The program needs to be structured using a class named FineCalculator that is in charge of computing the fine. The class declaration follows:
class FineCalculator {
public:
FineCalculator(int courtFees);
int getFine(int zone, int speedLimit, int actualSpeed) const;
private:
int _courtFees;
};
The getFine member function must not do any input or output, the only thing it does is computing the fine corresponding to the different parameters.
You are taking a geology class, and the professor wants you to write a program to help students learn the periods of geologic time. The program should let the user enter a range of prehistoric dates (in millions of years), and then output the periods that are included in that range. Each time this output is done, the user is asked if he or she wants to continue. The goal of the exercise is for the student to try to figure out when each period began, so that he or she can make a chart of geologic time.

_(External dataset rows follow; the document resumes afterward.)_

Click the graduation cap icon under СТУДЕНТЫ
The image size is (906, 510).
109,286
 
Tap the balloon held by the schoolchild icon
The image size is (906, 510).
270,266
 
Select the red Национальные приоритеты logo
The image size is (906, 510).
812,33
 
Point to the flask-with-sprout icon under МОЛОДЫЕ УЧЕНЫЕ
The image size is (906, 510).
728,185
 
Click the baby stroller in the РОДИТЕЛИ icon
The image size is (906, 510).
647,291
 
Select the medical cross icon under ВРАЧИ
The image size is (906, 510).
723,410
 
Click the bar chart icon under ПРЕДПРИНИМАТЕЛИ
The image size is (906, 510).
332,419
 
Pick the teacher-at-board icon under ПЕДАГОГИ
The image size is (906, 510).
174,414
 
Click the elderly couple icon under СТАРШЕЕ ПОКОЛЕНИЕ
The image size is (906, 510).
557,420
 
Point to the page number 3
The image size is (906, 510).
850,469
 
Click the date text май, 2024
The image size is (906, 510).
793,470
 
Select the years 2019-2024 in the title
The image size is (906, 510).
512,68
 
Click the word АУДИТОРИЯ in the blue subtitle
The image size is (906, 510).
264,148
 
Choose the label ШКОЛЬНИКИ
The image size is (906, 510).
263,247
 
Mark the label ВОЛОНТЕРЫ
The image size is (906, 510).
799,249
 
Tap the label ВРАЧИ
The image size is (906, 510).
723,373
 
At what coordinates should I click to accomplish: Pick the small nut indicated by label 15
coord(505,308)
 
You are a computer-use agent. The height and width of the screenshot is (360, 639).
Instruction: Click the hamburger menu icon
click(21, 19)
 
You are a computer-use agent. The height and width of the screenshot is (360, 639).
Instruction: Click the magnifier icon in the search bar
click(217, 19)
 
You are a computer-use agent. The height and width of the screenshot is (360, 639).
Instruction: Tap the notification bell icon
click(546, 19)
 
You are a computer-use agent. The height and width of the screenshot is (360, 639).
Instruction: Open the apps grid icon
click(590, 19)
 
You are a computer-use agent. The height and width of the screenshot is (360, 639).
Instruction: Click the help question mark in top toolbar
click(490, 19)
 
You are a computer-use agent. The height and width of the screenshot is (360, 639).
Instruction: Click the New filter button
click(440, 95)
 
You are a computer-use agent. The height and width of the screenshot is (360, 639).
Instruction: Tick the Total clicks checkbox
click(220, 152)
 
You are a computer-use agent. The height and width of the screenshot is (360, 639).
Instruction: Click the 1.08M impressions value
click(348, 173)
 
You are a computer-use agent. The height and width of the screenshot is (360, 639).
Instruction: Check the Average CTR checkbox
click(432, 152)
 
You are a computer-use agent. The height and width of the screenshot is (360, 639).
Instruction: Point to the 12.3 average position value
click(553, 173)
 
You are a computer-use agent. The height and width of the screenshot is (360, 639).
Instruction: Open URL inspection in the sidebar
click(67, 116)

Within the program, represent the periods with an enumeration type made up of their names. You will probably want to create a function that determines the period corresponding to a date, and another function that returns the string corresponding to each identifier in the enumeration. Then you can use a For loop to output the series of periods in the range. The periods of geologic time are given here:
Period Name
Starting Date (millions of years)
Neogene 23
Paleogene 65
Cretaceous 136
Jurassic 192
Triassic 225
Permian 280
Carboniferous 345
Devonian 395
Silurian 435
Ordovician 500
Cambrian 570
Precambrian 4500 or earlier
Imagine you are working for an in-house software team for a company that wants to monitor network access points in a building. Each building has a specified number of floors, a certain number of rooms per floor, and some number of network access points in a room. Each network access point is labeled with its state as being on or off and if it is on it has the month it was turned on. Design, implement, and test classes that represent buildings, floors, and network access points. Your classes should provide suitable observer methods that allow you to determine how many floors are in a building, how many rooms are on a floor, how many access points are in a room, and if an access point is on or off and which month it was turned on. You should also provide mutator methods that allow you to turn a network access point on or off and to set the month if it is turned on. You should use composition as a key strategy in designing these classes—thus, a building should contain floors, floors should contain rooms, and rooms should contain network access points. Your program should allow a user to add additional floors, rooms, and access points as well as turn access points on and off. Your program should also report errors using exceptions if a room, floor, or access point is chosen that does not exist.